A few comments on MEI‘s draft “Critical Maths” Curriculum. They list

Glossary of terms which students are expected to know and be able to use […]

Association:A tendency for two events to occur together.

Correlation:An association between two variables which is approximately linear.

This definition of correlation seems rather odd. If $latex y = x^2$ aren’t $latex x$ and $latex y$ correlated? What does “an association” mean here? The suggested definition of association given above is for events, not “variables”. Presumably the authors have in mind random variables.

There is a serious problem here in the use of language. It needs to be made clear whether the notion being described is an intuitive one or a mathematical definition. I am not a statistician, but it seems to me that there are (at least) three common distinct types of usage of the word “correlation”, none of which is captured by the “definition” proposed:

(1) The vernacular usage.
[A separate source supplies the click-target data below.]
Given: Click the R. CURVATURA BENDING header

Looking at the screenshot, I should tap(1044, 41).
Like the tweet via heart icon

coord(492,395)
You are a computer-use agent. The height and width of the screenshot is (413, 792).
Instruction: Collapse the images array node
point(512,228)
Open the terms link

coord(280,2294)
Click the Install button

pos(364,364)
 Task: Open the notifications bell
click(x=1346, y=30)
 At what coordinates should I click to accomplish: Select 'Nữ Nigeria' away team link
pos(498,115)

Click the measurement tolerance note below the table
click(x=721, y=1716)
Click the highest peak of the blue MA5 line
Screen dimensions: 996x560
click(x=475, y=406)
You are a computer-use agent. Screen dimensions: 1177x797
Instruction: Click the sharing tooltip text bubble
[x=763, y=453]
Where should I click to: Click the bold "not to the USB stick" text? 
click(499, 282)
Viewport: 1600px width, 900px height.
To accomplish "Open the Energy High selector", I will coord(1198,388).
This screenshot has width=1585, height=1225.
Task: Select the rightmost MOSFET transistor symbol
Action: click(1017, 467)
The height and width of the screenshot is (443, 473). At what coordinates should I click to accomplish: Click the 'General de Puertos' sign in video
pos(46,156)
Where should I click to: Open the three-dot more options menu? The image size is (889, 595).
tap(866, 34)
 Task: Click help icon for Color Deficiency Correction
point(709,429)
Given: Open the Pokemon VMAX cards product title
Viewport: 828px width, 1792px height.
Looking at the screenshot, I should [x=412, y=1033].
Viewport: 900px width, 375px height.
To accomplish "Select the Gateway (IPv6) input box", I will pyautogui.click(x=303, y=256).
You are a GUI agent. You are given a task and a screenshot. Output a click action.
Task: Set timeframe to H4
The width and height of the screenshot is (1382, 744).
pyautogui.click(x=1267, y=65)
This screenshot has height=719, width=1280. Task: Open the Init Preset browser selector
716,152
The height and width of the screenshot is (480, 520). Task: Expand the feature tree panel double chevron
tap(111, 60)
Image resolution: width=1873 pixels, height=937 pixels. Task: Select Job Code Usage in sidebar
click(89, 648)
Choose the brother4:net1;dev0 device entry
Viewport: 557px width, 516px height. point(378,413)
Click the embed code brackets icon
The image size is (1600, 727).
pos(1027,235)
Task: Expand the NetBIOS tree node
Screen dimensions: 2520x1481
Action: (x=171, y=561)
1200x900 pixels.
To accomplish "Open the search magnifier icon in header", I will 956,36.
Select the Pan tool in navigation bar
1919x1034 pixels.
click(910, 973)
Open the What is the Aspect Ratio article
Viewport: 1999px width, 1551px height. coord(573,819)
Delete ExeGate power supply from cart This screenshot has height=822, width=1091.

The Merriam-Webster dictionary gives

“a relation existing between phenomena or things or between mathematical or statistical variables which tend to vary, be associated, or occur together in a way not expected on the basis of chance alone”

which seems to me a reasonable description of the vernacular or intuitive non-mathematical meaning of the term. This is clearly much broader than the meaning suggested above.

(2) The intended meaning proposed seems to correspond closest to the use of the (Pearson) correlation coefficient in statistics, although even then it is not accurate, since the correlation coefficient is not always a reliable indicator of the existence of a linear relationship. This meaning is that which tends to be used by a large class of people who have had some minimal exposure to statistics.

(3) More generally correlation can be used to indicate a variety of mathematical measures of probabilistic interdependence (e.g. mutual information).

On a separate point the very heavy concentration on statistical reasoning to the exclusion of other mathematics (including perhaps more elementary logical reasoning such as manipulation of quantifiers and logical connectives) rather worries me, since it may encourage the idea that almost the only practical applications of mathematics are statistical.

Another serious danger in my opinion is that statistics at this level tends to be more like cookery than mathematics and it would have to be extremely well taught by a gifted and highly educated teacher if conceptual precision is not going to be completely lost. The danger is partially raised by Gowers in Objection 5 listed in his blog (though he doesn’t mention cookery), but I think his own answer is rather optimistic.

Somewhat in this connection there is an interesting passage in

*Noam Chomsky on Where Artificial Intelligence Went Wrong*where Noam Chomsky is interviewed on various topics concerning science, in particular AI and cognitive science, and what he clearly regards as a modern deviation from the classical scientific method, which has been indirectly caused by the power of modern computers . The article is quite long, but I found his example of “*how to justify the abolition of physics departments*” very nice; it could equally well used to justify closing down everything in mathematics departments except statistics.
I’m not familiar with this subject, to be honest. Here are my very biased comments.

I do not like the way statistics is explained in the MEI‘s draft “Critical Maths” Curriculum.

It appears from “Mathematical ideas which students should encounter through discussion of problems” (p. 8 of the document) that students are supposed to learn, understand, and apply the three basic limit theorems of probability theory/theoretical statistics:

* the (strong) law of large numbers — “average in time converges to average in space”;

* the central limit theorem — “all roads lead to Rome” (where “Rome” is the standard normal distribution);

* empirical distribution converges to theoretical distribution (Glivenko-Cantelli theorem).

I would prefer these three goals being presented in a more definite way, and then reformulated in practical terms, with a number of applications. At the moment, there is no any structure here.

A few more comments.

Page 9: Graph of a normal distribution is wrong: it must be strictly

positive everywhere!

“Very unlikely” does not mean “never happens”.

By the way, why there is 2\sqrt{n}, and not 3\sqrt{n}?